Pemimpin Perempuan Indonesia Angkat Suara tentang Inklusivitas di Tempat Kerja

Vania Rossa Suara.Com
Rabu, 09 Maret 2022 | 22:25 WIB
Pemimpin Perempuan Indonesia Angkat Suara tentang Inklusivitas di Tempat Kerja
Pemimpin Perempuan Indonesia Angkat Suara tentang Inklusivitas di Tempat Kerja. (tangkap layar)
Follow Suara.com untuk mendapatkan informasi terkini. Klik WhatsApp Channel & Google News

Suara.com - Perusahaan konsultan manajemen global, Kearney, hari ini mengadakan forum diskusi “Transformasi Masa Depan Pekerjaan untuk Perempuan” dalam rangka memperingati Hari Perempuan Internasional yang jatuh pada 8 Maret.
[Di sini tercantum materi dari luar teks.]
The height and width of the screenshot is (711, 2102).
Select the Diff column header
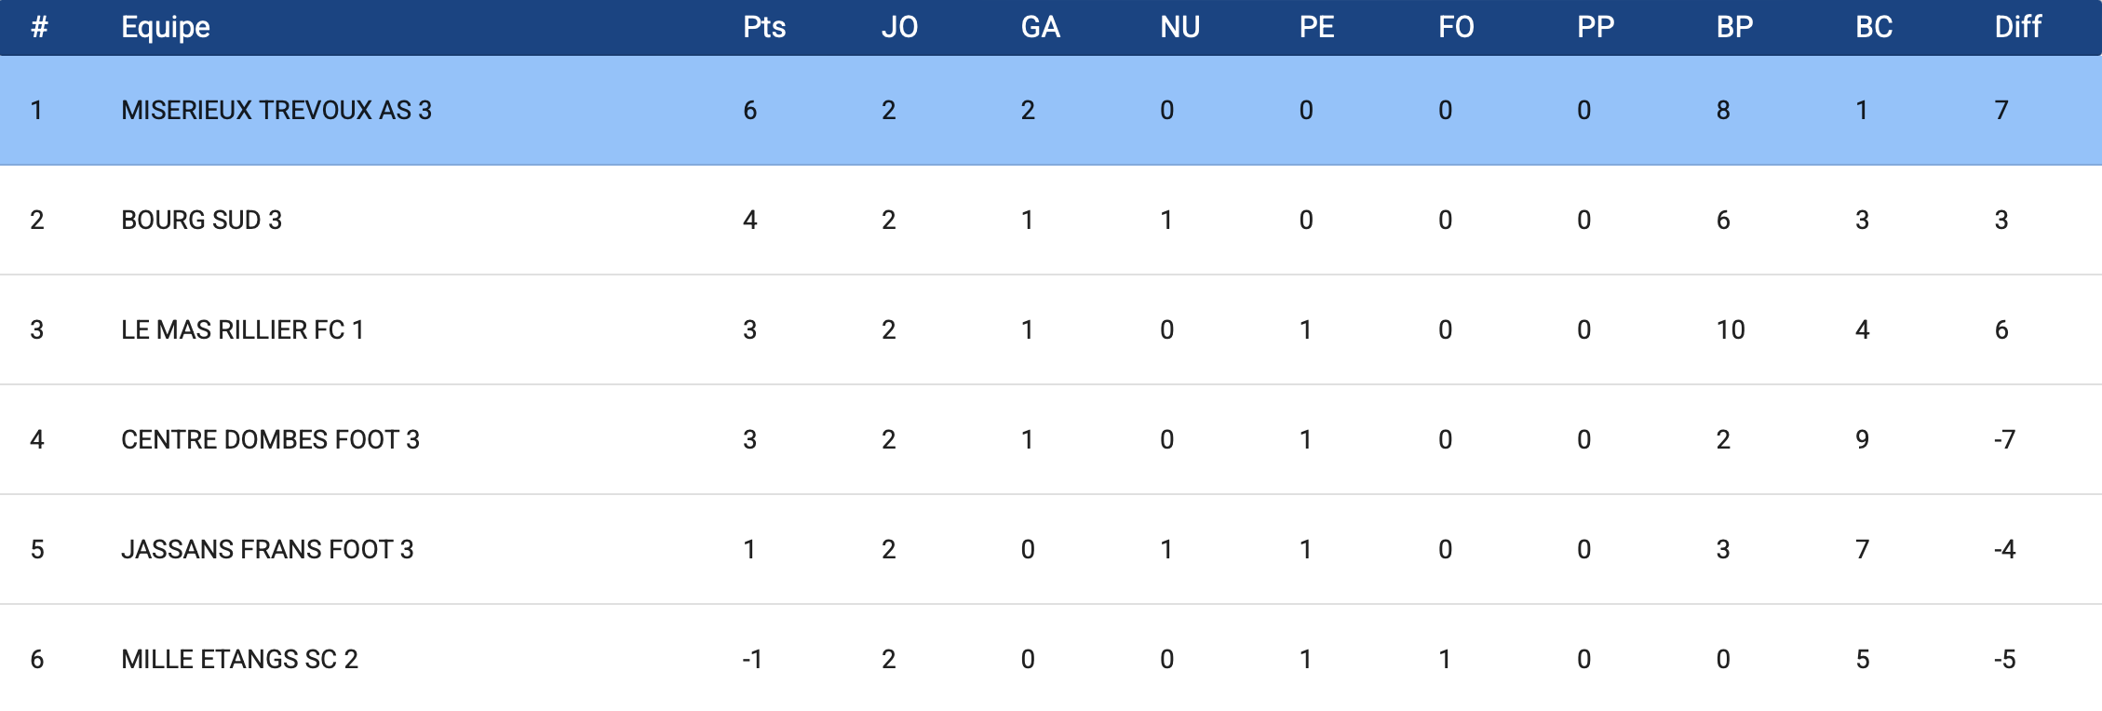2017,27
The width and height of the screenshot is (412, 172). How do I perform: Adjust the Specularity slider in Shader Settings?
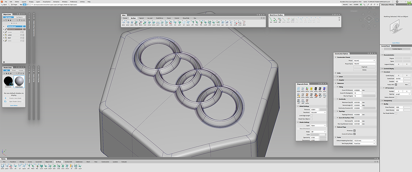[x=323, y=137]
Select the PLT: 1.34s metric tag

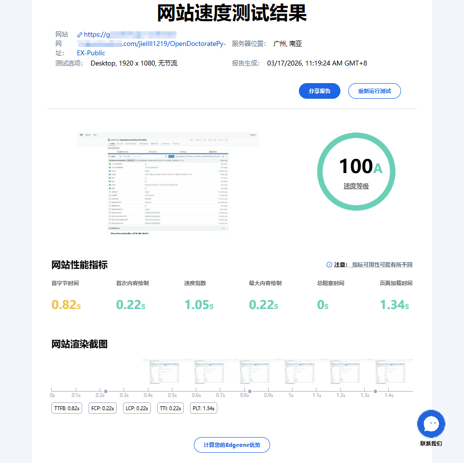[203, 408]
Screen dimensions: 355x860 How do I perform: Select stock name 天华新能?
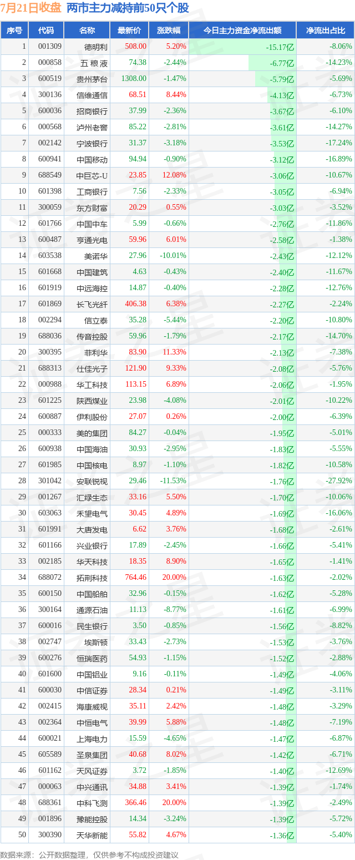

Diskusi ini bertujuan untuk berbagi wawasan dan memaparkan ide-ide inovatif, serta visi untuk masa depan tempat kerja yang lebih inklusif bagi perempuan, utamanya pemimpin perempuan.

Shirley Santoso, Partner and President Director, Kearney, mengatakan “Wanita terus menjadi pihak yang kurang terwakili di setiap tingkatan dalam perusahaan, terutama pada tingkatan manajerial dan peran kepemimpinan yang kritikal. Perusahaan perlu untuk menyadari bahwa tempat kerja yang beragam dan inklusif dengan pemimpin wanita dapat membawa keuntungan tersendiri bagi perusahaan. Pekerja wanita, khususnya, dapat turut memberikan pandangan yang berbeda dan menyelesaikan masalah melalui berbagai cara, sehingga dapat meningkatkan cara perusahaan-perusahaan menjalankan bisnis dan mendorong pertumbuhan.”

Henny Purnamawati, Senior Partner, Head of Financial Services Indonesia, Egon Zehnder, turut berkomentar mengenai masa depan tempat kerja bagi wanita. Ia mengatakan, “Sejak dahulu, wanita pada umumnya telah menghadapi banyak tantangan dalam menyeimbangkan tanggung jawab pekerjaan dan keluarga, namun pandemi Covid-19 telah menyoroti fokus pada beratnya beban tak wajar yang harus ditanggung oleh wanita. Situasi ini menjadi penyebab akan meningkatnya kelelahan yang berlebihan dan tingkat atrisi yang tinggi pada pekerja profesional wanita. Masa depan tempat kerja dapat lebih bersifat berkelanjutan dengan mengubah tempat kerja, dan melaksanakan cara-cara baru dalam membina, menarik, dan mempertahankan pekerja profesional wanita."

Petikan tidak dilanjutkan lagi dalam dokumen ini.